* Exercise brief
Can you render the entries below as a JSON list of strings, one string per line and no blank lines?

>>

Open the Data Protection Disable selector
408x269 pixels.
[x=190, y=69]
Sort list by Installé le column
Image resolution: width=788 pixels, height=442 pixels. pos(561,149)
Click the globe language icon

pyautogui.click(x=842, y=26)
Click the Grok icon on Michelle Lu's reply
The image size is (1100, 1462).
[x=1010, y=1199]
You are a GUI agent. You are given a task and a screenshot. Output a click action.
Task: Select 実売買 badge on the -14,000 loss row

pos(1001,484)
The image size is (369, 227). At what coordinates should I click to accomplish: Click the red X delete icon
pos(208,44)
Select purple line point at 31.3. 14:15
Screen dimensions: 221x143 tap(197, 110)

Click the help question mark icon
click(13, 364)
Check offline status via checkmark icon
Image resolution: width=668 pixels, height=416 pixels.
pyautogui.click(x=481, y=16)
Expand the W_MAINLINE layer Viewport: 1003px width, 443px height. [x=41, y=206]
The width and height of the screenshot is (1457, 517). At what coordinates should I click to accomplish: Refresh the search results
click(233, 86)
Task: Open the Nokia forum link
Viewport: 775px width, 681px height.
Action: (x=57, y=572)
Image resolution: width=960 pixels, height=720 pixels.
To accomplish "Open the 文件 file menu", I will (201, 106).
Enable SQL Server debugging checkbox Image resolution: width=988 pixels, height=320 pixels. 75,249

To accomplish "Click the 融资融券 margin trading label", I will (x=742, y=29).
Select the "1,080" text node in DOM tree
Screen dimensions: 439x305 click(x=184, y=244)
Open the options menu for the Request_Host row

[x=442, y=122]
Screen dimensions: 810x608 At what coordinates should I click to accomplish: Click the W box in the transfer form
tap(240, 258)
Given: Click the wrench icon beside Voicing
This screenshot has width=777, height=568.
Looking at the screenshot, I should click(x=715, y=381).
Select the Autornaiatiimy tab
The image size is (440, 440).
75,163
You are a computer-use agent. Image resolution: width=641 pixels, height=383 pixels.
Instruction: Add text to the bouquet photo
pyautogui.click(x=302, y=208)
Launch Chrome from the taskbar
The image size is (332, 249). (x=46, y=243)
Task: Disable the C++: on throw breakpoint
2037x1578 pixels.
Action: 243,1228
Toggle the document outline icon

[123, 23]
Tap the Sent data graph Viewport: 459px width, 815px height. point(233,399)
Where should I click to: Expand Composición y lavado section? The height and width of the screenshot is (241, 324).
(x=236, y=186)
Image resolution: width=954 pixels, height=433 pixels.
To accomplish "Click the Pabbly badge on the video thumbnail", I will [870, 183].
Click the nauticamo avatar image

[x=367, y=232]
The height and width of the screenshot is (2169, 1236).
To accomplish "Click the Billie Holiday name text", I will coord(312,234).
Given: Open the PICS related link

<<

* Task response
[
  "Open the Data Protection Disable selector",
  "408x269 pixels.",
  "[x=190, y=69]",
  "Sort list by Installé le column",
  "Image resolution: width=788 pixels, height=442 pixels. pos(561,149)",
  "Click the globe language icon",
  "pyautogui.click(x=842, y=26)",
  "Click the Grok icon on Michelle Lu's reply",
  "The image size is (1100, 1462).",
  "[x=1010, y=1199]",
  "You are a GUI agent. You are given a task and a screenshot. Output a click action.",
  "Task: Select 実売買 badge on the -14,000 loss row",
  "pos(1001,484)",
  "The image size is (369, 227). At what coordinates should I click to accomplish: Click the red X delete icon",
  "pos(208,44)",
  "Select purple line point at 31.3. 14:15",
  "Screen dimensions: 221x143 tap(197, 110)",
  "Click the help question mark icon",
  "click(13, 364)",
  "Check offline status via checkmark icon",
  "Image resolution: width=668 pixels, height=416 pixels.",
  "pyautogui.click(x=481, y=16)",
  "Expand the W_MAINLINE layer Viewport: 1003px width, 443px height. [x=41, y=206]",
  "The width and height of the screenshot is (1457, 517). At what coordinates should I click to accomplish: Refresh the search results",
  "click(233, 86)",
  "Task: Open the Nokia forum link",
  "Viewport: 775px width, 681px height.",
  "Action: (x=57, y=572)",
  "Image resolution: width=960 pixels, height=720 pixels.",
  "To accomplish \"Open the 文件 file menu\", I will (201, 106).",
  "Enable SQL Server debugging checkbox Image resolution: width=988 pixels, height=320 pixels. 75,249",
  "To accomplish \"Click the 融资融券 margin trading label\", I will (x=742, y=29).",
  "Select the \"1,080\" text node in DOM tree",
  "Screen dimensions: 439x305 click(x=184, y=244)",
  "Open the options menu for the Request_Host row",
  "[x=442, y=122]",
  "Screen dimensions: 810x608 At what coordinates should I click to accomplish: Click the W box in the transfer form",
  "tap(240, 258)",
  "Given: Click the wrench icon beside Voicing",
  "This screenshot has width=777, height=568.",
  "Looking at the screenshot, I should click(x=715, y=381).",
  "Select the Autornaiatiimy tab",
  "The image size is (440, 440).",
  "75,163",
  "You are a computer-use agent. Image resolution: width=641 pixels, height=383 pixels.",
  "Instruction: Add text to the bouquet photo",
  "pyautogui.click(x=302, y=208)",
  "Launch Chrome from the taskbar",
  "The image size is (332, 249). (x=46, y=243)",
  "Task: Disable the C++: on throw breakpoint",
  "2037x1578 pixels.",
  "Action: 243,1228",
  "Toggle the document outline icon",
  "[123, 23]",
  "Tap the Sent data graph Viewport: 459px width, 815px height. point(233,399)",
  "Where should I click to: Expand Composición y lavado section? The height and width of the screenshot is (241, 324).",
  "(x=236, y=186)",
  "Image resolution: width=954 pixels, height=433 pixels.",
  "To accomplish \"Click the Pabbly badge on the video thumbnail\", I will [870, 183].",
  "Click the nauticamo avatar image",
  "[x=367, y=232]",
  "The height and width of the screenshot is (2169, 1236).",
  "To accomplish \"Click the Billie Holiday name text\", I will coord(312,234).",
  "Given: Open the PICS related link"
]